**DATA FOR THE TASK:**

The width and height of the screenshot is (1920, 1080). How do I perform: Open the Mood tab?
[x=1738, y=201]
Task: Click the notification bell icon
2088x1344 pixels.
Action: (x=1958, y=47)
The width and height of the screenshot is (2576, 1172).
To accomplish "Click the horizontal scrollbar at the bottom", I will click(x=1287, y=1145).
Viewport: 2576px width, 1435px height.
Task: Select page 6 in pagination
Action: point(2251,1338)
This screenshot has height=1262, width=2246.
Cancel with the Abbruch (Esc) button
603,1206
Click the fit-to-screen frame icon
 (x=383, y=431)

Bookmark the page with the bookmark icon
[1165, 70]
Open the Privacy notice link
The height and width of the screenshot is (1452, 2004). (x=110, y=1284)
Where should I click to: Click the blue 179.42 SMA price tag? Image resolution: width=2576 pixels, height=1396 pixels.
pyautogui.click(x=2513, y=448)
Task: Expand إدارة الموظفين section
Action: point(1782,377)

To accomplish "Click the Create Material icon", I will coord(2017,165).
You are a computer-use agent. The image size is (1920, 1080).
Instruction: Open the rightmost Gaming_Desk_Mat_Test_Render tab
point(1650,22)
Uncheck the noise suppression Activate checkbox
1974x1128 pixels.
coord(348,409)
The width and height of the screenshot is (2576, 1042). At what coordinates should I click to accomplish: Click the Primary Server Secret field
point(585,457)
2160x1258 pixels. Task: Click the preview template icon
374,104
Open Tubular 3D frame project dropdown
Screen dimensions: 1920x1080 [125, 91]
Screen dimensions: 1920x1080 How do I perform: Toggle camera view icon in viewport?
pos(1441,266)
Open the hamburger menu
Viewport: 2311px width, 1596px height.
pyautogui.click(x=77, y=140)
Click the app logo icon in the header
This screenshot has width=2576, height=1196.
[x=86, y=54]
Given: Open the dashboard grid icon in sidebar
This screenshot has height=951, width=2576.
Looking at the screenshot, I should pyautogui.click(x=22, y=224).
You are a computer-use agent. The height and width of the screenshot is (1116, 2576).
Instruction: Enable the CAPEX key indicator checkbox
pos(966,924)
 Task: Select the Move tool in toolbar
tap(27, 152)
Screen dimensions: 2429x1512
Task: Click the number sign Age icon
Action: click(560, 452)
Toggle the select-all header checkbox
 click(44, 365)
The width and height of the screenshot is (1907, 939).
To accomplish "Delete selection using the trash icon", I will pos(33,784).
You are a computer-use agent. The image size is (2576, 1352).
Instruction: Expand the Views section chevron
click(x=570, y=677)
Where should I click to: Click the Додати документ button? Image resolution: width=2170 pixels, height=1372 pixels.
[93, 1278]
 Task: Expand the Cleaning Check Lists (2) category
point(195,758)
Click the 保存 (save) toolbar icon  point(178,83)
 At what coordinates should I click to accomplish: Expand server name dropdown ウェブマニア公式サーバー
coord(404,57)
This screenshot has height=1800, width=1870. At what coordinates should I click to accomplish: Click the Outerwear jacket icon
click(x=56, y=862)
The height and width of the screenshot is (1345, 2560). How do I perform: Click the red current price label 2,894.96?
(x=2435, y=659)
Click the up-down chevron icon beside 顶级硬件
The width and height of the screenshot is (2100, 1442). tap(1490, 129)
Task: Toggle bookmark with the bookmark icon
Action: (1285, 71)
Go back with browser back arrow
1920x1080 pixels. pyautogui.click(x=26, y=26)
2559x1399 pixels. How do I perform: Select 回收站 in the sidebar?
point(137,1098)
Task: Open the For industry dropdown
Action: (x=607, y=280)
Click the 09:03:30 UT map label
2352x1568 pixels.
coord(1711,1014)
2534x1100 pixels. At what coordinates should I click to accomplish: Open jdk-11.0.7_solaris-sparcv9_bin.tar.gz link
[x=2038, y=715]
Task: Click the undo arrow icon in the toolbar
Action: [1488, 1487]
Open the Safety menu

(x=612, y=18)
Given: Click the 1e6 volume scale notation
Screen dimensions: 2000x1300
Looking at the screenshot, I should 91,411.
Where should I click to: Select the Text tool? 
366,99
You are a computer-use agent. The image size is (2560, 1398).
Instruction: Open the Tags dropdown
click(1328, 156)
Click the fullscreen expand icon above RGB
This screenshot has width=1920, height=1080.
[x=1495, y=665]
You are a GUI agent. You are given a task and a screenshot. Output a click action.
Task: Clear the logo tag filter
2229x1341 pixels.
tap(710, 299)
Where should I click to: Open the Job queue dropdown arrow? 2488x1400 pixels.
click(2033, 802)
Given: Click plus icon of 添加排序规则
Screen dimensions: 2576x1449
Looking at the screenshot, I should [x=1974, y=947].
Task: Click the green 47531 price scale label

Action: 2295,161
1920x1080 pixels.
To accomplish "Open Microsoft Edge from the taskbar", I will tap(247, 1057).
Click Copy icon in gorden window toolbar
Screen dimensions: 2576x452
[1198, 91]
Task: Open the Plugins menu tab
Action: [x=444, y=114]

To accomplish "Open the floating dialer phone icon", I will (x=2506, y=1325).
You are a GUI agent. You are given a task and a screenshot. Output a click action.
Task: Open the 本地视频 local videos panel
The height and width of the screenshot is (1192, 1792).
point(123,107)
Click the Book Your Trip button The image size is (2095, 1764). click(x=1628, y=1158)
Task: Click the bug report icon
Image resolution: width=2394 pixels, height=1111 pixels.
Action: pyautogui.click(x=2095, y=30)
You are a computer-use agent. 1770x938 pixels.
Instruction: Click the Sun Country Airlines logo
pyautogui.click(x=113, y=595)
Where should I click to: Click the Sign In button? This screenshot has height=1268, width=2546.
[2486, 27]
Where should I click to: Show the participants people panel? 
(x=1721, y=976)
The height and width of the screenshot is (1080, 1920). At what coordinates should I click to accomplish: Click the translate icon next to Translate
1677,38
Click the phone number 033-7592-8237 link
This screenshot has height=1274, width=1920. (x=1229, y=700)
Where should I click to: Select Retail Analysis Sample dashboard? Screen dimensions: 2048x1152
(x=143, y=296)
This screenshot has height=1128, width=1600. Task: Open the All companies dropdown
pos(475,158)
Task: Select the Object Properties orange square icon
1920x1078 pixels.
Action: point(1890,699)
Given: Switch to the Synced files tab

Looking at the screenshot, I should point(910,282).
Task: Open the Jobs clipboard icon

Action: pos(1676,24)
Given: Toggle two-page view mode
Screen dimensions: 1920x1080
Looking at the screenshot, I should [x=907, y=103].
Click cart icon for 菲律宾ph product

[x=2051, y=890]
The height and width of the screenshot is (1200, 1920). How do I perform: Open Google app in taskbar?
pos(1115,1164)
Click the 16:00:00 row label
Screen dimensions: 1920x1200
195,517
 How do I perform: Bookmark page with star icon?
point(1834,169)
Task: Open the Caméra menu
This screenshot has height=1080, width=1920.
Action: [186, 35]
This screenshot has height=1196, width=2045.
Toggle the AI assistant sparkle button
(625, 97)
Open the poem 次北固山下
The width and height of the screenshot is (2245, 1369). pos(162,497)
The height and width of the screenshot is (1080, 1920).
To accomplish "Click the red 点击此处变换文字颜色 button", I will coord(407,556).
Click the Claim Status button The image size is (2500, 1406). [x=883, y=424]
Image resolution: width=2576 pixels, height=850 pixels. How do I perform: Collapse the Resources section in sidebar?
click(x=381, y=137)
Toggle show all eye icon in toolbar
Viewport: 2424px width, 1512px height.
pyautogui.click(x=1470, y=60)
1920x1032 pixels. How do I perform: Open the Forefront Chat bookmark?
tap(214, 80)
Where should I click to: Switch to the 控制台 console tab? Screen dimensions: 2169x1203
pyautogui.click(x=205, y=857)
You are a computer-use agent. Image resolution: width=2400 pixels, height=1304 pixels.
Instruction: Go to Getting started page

**TRY IT:** Make an exact copy of all the entries above.

**ANSWER TO THE EXERCISE:**
The width and height of the screenshot is (1920, 1080). How do I perform: Open the Mood tab?
[x=1738, y=201]
Task: Click the notification bell icon
2088x1344 pixels.
Action: (x=1958, y=47)
The width and height of the screenshot is (2576, 1172).
To accomplish "Click the horizontal scrollbar at the bottom", I will click(x=1287, y=1145).
Viewport: 2576px width, 1435px height.
Task: Select page 6 in pagination
Action: point(2251,1338)
This screenshot has height=1262, width=2246.
Cancel with the Abbruch (Esc) button
603,1206
Click the fit-to-screen frame icon
 (x=383, y=431)

Bookmark the page with the bookmark icon
[1165, 70]
Open the Privacy notice link
The height and width of the screenshot is (1452, 2004). (x=110, y=1284)
Where should I click to: Click the blue 179.42 SMA price tag? Image resolution: width=2576 pixels, height=1396 pixels.
pyautogui.click(x=2513, y=448)
Task: Expand إدارة الموظفين section
Action: point(1782,377)

To accomplish "Click the Create Material icon", I will coord(2017,165).
You are a computer-use agent. The image size is (1920, 1080).
Instruction: Open the rightmost Gaming_Desk_Mat_Test_Render tab
point(1650,22)
Uncheck the noise suppression Activate checkbox
1974x1128 pixels.
coord(348,409)
The width and height of the screenshot is (2576, 1042). At what coordinates should I click to accomplish: Click the Primary Server Secret field
point(585,457)
2160x1258 pixels. Task: Click the preview template icon
374,104
Open Tubular 3D frame project dropdown
Screen dimensions: 1920x1080 [125, 91]
Screen dimensions: 1920x1080 How do I perform: Toggle camera view icon in viewport?
pos(1441,266)
Open the hamburger menu
Viewport: 2311px width, 1596px height.
pyautogui.click(x=77, y=140)
Click the app logo icon in the header
This screenshot has width=2576, height=1196.
[x=86, y=54]
Given: Open the dashboard grid icon in sidebar
This screenshot has height=951, width=2576.
Looking at the screenshot, I should pyautogui.click(x=22, y=224).
You are a computer-use agent. The height and width of the screenshot is (1116, 2576).
Instruction: Enable the CAPEX key indicator checkbox
pos(966,924)
 Task: Select the Move tool in toolbar
tap(27, 152)
Screen dimensions: 2429x1512
Task: Click the number sign Age icon
Action: click(560, 452)
Toggle the select-all header checkbox
 click(44, 365)
The width and height of the screenshot is (1907, 939).
To accomplish "Delete selection using the trash icon", I will pos(33,784).
You are a computer-use agent. The image size is (2576, 1352).
Instruction: Expand the Views section chevron
click(x=570, y=677)
Where should I click to: Click the Додати документ button? Image resolution: width=2170 pixels, height=1372 pixels.
[93, 1278]
 Task: Expand the Cleaning Check Lists (2) category
point(195,758)
Click the 保存 (save) toolbar icon  point(178,83)
 At what coordinates should I click to accomplish: Expand server name dropdown ウェブマニア公式サーバー
coord(404,57)
This screenshot has height=1800, width=1870. At what coordinates should I click to accomplish: Click the Outerwear jacket icon
click(x=56, y=862)
The height and width of the screenshot is (1345, 2560). How do I perform: Click the red current price label 2,894.96?
(x=2435, y=659)
Click the up-down chevron icon beside 顶级硬件
The width and height of the screenshot is (2100, 1442). tap(1490, 129)
Task: Toggle bookmark with the bookmark icon
Action: (1285, 71)
Go back with browser back arrow
1920x1080 pixels. pyautogui.click(x=26, y=26)
2559x1399 pixels. How do I perform: Select 回收站 in the sidebar?
point(137,1098)
Task: Open the For industry dropdown
Action: (x=607, y=280)
Click the 09:03:30 UT map label
2352x1568 pixels.
coord(1711,1014)
2534x1100 pixels. At what coordinates should I click to accomplish: Open jdk-11.0.7_solaris-sparcv9_bin.tar.gz link
[x=2038, y=715]
Task: Click the undo arrow icon in the toolbar
Action: [1488, 1487]
Open the Safety menu

(x=612, y=18)
Given: Click the 1e6 volume scale notation
Screen dimensions: 2000x1300
Looking at the screenshot, I should 91,411.
Where should I click to: Select the Text tool? 
366,99
You are a computer-use agent. The image size is (2560, 1398).
Instruction: Open the Tags dropdown
click(1328, 156)
Click the fullscreen expand icon above RGB
This screenshot has width=1920, height=1080.
[x=1495, y=665]
You are a GUI agent. You are given a task and a screenshot. Output a click action.
Task: Clear the logo tag filter
2229x1341 pixels.
tap(710, 299)
Where should I click to: Open the Job queue dropdown arrow? 2488x1400 pixels.
click(2033, 802)
Given: Click plus icon of 添加排序规则
Screen dimensions: 2576x1449
Looking at the screenshot, I should [x=1974, y=947].
Task: Click the green 47531 price scale label

Action: 2295,161
1920x1080 pixels.
To accomplish "Open Microsoft Edge from the taskbar", I will tap(247, 1057).
Click Copy icon in gorden window toolbar
Screen dimensions: 2576x452
[1198, 91]
Task: Open the Plugins menu tab
Action: [x=444, y=114]

To accomplish "Open the floating dialer phone icon", I will (x=2506, y=1325).
You are a GUI agent. You are given a task and a screenshot. Output a click action.
Task: Open the 本地视频 local videos panel
The height and width of the screenshot is (1192, 1792).
point(123,107)
Click the Book Your Trip button The image size is (2095, 1764). click(x=1628, y=1158)
Task: Click the bug report icon
Image resolution: width=2394 pixels, height=1111 pixels.
Action: pyautogui.click(x=2095, y=30)
You are a computer-use agent. 1770x938 pixels.
Instruction: Click the Sun Country Airlines logo
pyautogui.click(x=113, y=595)
Where should I click to: Click the Sign In button? This screenshot has height=1268, width=2546.
[2486, 27]
Where should I click to: Show the participants people panel? 
(x=1721, y=976)
The height and width of the screenshot is (1080, 1920). At what coordinates should I click to accomplish: Click the translate icon next to Translate
1677,38
Click the phone number 033-7592-8237 link
This screenshot has height=1274, width=1920. (x=1229, y=700)
Where should I click to: Select Retail Analysis Sample dashboard? Screen dimensions: 2048x1152
(x=143, y=296)
This screenshot has height=1128, width=1600. Task: Open the All companies dropdown
pos(475,158)
Task: Select the Object Properties orange square icon
1920x1078 pixels.
Action: point(1890,699)
Given: Switch to the Synced files tab

Looking at the screenshot, I should point(910,282).
Task: Open the Jobs clipboard icon

Action: pos(1676,24)
Given: Toggle two-page view mode
Screen dimensions: 1920x1080
Looking at the screenshot, I should [x=907, y=103].
Click cart icon for 菲律宾ph product

[x=2051, y=890]
The height and width of the screenshot is (1200, 1920). How do I perform: Open Google app in taskbar?
pos(1115,1164)
Click the 16:00:00 row label
Screen dimensions: 1920x1200
195,517
 How do I perform: Bookmark page with star icon?
point(1834,169)
Task: Open the Caméra menu
This screenshot has height=1080, width=1920.
Action: [186, 35]
This screenshot has height=1196, width=2045.
Toggle the AI assistant sparkle button
(625, 97)
Open the poem 次北固山下
The width and height of the screenshot is (2245, 1369). pos(162,497)
The height and width of the screenshot is (1080, 1920).
To accomplish "Click the red 点击此处变换文字颜色 button", I will coord(407,556).
Click the Claim Status button The image size is (2500, 1406). [x=883, y=424]
Image resolution: width=2576 pixels, height=850 pixels. How do I perform: Collapse the Resources section in sidebar?
click(x=381, y=137)
Toggle show all eye icon in toolbar
Viewport: 2424px width, 1512px height.
pyautogui.click(x=1470, y=60)
1920x1032 pixels. How do I perform: Open the Forefront Chat bookmark?
tap(214, 80)
Where should I click to: Switch to the 控制台 console tab? Screen dimensions: 2169x1203
pyautogui.click(x=205, y=857)
You are a computer-use agent. Image resolution: width=2400 pixels, height=1304 pixels.
Instruction: Go to Getting started page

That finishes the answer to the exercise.